3 Responses to “My Kid is Louder Than Your Kid”

  1. susan delg says:

    Karen, we’ve all been there. It’s the hardest thing to walk away or put up the wall when the screaming starts, especially when you’re in public. That tough veneer that deflects the screams can look so cold to someone who doesn’t know what’s going on. Stay strong!
    I used to tell Joy that the only excuse for that kind of noise would be that she was seriously hurt. And yes, we have a book of fables in the house and read the wolf one incessantly and bring it up often at home. We also have a book of fables about very strong women that reinforce strong behavior. (will get the title for you later, it’s a good one.)
    I’ve also found that threats that I don’t intend to go through with are useless. Once I give an answer, it’s not going to change. (No more cookies, turn the TV off, you may not shave the cat, etc.) The “if you do that one more time, I’m going to _____” threat has to be followed up on. So I try to make myself think and be reasonable because I know I have to do it if I threaten it.

  2. Suzanne says:

    I have a screamer-boy do I! However, this is my 22 month old daughter who is delayed in language (that or lazy, haven’t figured that out yet). She’s stubborn as an ox, luckily so am I, understands everything but is frustrated and or having a temper tantrum. Hands balled in fists, arms rigid at her sides, all body stiff as a board and she opens her mouth and SCREAMS, SCREAMS, SCREAMS her head off. Seriously awesome parenting moments and sometimes it’s annoying and sometimes I am empathicitc since her frustration is palpable.

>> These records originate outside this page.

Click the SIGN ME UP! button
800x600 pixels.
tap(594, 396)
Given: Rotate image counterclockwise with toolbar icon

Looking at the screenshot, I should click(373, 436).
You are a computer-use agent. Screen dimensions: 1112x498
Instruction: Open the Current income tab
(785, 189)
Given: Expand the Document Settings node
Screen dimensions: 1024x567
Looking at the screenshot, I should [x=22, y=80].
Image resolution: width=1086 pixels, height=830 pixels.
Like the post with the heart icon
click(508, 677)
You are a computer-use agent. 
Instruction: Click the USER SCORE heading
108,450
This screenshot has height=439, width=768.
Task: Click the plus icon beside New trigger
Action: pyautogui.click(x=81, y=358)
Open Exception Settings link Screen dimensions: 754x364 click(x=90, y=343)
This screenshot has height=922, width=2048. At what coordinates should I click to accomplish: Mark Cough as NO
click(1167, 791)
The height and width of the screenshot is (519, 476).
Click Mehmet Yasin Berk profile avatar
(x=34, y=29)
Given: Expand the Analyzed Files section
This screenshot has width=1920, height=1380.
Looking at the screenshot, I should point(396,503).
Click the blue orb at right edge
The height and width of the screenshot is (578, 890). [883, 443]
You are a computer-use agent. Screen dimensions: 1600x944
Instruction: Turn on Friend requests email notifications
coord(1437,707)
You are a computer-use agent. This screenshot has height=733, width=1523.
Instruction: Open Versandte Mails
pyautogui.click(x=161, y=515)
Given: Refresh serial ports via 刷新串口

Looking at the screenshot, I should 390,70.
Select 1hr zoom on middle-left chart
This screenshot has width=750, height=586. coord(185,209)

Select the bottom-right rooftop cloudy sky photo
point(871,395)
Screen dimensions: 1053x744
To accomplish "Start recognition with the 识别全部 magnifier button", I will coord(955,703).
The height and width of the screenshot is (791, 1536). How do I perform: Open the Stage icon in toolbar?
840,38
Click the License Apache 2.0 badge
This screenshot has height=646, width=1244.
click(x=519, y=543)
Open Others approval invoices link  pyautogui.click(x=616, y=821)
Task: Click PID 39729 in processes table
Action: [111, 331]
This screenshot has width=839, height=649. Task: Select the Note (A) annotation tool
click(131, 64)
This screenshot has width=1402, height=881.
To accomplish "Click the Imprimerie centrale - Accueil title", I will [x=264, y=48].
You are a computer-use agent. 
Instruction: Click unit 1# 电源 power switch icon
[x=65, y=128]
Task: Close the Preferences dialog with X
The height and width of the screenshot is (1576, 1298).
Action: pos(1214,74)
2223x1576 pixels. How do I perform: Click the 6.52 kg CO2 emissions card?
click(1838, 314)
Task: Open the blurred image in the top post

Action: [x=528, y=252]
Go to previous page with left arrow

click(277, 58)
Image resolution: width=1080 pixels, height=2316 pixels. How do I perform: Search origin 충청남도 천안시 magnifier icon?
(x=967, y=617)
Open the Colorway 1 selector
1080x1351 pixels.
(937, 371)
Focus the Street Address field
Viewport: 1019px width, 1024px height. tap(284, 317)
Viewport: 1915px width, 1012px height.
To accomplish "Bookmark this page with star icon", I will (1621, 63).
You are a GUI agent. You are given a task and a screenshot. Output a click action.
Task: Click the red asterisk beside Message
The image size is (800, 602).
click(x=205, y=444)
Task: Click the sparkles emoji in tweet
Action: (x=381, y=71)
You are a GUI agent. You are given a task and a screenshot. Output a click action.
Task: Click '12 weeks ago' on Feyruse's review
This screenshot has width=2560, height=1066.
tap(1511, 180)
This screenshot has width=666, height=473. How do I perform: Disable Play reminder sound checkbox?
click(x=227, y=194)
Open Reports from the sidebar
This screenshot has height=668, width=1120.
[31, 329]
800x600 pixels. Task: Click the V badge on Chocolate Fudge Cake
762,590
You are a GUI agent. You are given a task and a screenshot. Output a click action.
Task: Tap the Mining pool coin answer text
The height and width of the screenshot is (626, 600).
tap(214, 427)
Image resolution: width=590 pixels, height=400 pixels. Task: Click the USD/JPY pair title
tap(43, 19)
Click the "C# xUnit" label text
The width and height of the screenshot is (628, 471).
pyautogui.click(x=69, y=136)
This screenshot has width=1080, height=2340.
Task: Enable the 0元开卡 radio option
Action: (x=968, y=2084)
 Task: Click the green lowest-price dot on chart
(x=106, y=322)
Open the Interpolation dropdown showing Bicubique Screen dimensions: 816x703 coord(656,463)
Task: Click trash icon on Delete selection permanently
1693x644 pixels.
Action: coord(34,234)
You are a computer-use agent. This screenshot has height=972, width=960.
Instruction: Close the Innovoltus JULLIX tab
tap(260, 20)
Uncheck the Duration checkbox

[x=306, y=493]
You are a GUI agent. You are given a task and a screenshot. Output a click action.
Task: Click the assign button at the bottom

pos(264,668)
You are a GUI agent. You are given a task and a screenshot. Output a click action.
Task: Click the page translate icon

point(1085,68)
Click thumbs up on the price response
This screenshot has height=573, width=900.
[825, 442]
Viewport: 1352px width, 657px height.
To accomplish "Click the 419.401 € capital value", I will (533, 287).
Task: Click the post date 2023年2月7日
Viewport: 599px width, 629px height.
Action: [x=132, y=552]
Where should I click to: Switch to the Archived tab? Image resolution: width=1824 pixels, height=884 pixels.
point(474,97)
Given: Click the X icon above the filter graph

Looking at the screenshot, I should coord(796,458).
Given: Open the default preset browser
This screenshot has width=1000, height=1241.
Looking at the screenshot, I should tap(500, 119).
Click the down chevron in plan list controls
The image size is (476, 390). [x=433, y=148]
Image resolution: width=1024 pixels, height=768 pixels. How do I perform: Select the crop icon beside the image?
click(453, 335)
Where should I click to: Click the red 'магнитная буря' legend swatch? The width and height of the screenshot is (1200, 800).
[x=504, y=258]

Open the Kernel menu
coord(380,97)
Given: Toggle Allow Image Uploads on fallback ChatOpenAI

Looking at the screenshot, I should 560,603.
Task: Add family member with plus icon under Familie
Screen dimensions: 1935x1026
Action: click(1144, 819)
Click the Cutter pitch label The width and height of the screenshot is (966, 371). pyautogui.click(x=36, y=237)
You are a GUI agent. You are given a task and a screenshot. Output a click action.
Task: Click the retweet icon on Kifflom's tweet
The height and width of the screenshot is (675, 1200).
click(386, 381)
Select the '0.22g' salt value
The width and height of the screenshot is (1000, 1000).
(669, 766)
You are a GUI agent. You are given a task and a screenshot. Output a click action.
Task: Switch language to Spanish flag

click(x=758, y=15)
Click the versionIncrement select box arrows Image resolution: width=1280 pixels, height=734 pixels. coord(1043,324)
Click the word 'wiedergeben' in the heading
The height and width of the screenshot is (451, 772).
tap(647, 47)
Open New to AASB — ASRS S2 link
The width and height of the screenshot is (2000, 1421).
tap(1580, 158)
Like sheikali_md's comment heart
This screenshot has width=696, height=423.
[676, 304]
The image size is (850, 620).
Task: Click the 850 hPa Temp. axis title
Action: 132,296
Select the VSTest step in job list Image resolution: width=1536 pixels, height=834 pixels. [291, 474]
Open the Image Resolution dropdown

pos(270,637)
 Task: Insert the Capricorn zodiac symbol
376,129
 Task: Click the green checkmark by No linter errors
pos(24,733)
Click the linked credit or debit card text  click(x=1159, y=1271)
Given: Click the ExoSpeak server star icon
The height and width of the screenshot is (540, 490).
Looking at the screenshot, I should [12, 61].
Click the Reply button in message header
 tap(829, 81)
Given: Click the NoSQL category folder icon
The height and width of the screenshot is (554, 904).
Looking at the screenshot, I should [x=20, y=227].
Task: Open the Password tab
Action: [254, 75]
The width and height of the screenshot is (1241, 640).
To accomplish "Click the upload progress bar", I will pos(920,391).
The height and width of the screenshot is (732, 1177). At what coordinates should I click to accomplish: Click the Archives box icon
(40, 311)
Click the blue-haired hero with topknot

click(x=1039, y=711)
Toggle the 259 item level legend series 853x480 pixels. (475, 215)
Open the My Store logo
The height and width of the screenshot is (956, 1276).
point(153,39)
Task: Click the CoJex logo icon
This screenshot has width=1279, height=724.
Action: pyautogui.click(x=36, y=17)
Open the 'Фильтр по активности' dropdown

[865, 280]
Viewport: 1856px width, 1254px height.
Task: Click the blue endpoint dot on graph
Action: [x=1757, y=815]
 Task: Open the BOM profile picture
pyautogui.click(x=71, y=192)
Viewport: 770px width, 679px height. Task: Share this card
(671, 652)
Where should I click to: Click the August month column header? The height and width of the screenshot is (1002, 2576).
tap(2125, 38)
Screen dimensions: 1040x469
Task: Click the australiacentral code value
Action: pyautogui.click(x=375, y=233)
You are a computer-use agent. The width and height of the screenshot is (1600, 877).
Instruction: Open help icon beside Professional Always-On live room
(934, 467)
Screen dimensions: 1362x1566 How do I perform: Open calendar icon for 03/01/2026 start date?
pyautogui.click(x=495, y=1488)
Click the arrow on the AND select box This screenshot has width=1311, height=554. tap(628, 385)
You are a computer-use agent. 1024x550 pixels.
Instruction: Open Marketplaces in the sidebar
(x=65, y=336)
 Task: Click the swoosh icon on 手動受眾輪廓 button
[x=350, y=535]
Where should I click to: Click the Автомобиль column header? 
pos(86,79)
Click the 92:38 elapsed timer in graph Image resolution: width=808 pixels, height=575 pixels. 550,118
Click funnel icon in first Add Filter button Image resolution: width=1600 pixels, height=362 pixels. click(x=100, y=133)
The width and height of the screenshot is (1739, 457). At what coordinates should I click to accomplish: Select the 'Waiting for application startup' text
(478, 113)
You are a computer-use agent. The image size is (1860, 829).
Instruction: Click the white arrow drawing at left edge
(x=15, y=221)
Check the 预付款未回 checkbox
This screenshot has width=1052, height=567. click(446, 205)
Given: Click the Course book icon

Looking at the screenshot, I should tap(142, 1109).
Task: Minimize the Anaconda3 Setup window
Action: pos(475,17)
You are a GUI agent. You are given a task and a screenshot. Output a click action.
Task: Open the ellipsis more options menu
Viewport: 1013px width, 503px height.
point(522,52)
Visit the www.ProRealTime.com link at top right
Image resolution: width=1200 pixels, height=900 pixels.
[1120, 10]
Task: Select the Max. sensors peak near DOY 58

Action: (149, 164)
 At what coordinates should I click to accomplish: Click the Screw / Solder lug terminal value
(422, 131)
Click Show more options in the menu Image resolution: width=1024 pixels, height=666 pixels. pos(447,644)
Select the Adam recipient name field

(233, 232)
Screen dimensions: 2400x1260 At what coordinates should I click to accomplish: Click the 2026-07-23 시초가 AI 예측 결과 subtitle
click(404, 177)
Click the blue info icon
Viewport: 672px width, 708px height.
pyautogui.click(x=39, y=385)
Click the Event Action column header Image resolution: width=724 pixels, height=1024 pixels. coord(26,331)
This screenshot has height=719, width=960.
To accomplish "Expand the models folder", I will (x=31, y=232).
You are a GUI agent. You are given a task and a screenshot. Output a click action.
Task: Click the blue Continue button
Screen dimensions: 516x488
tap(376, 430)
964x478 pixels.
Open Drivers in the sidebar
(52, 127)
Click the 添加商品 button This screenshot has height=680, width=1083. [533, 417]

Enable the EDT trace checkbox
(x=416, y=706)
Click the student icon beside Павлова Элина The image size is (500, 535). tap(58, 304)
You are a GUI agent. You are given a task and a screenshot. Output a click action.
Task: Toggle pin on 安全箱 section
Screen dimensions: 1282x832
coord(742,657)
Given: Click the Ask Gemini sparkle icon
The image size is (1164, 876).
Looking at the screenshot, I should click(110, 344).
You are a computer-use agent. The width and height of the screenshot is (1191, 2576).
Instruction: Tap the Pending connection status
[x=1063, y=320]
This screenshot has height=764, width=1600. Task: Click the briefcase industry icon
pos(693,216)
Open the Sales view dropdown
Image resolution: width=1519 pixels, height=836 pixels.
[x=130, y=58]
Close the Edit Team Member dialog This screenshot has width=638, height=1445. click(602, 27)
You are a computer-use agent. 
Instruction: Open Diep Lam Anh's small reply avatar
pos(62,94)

    Now my son is a ripper. Rips books, stickers, pretty much anything. I’ve tried to give him paper to rip so it’s sanctioned, but it doesn’t matter. Yesterday morning he came and told me he had ripped all the foam pieces off the front cover of his book (he’ll be four at the end of the month). I took all the library material, books and movies back, since I want him to know that if he can’t be trusted he can’t borrow other peoples things. I have removed privileges, sent to bed early, taken all the books away but it’s not working. Plus my daughter now wants books so I can’t take them all away anymore.

    Oh and they both officially suck when it comes to any writing impliments. My white couches, walls, buisness invoices can all attest to their abuse 🙁

    Any suggestions welcome!!!

  3. Christine says:

    I’d give you what I think is the right advice, ignore it, except the problem I have with my child (same age) is that she ignores me. So, I’ll keep my advice to myself and be just as perplexed as you are.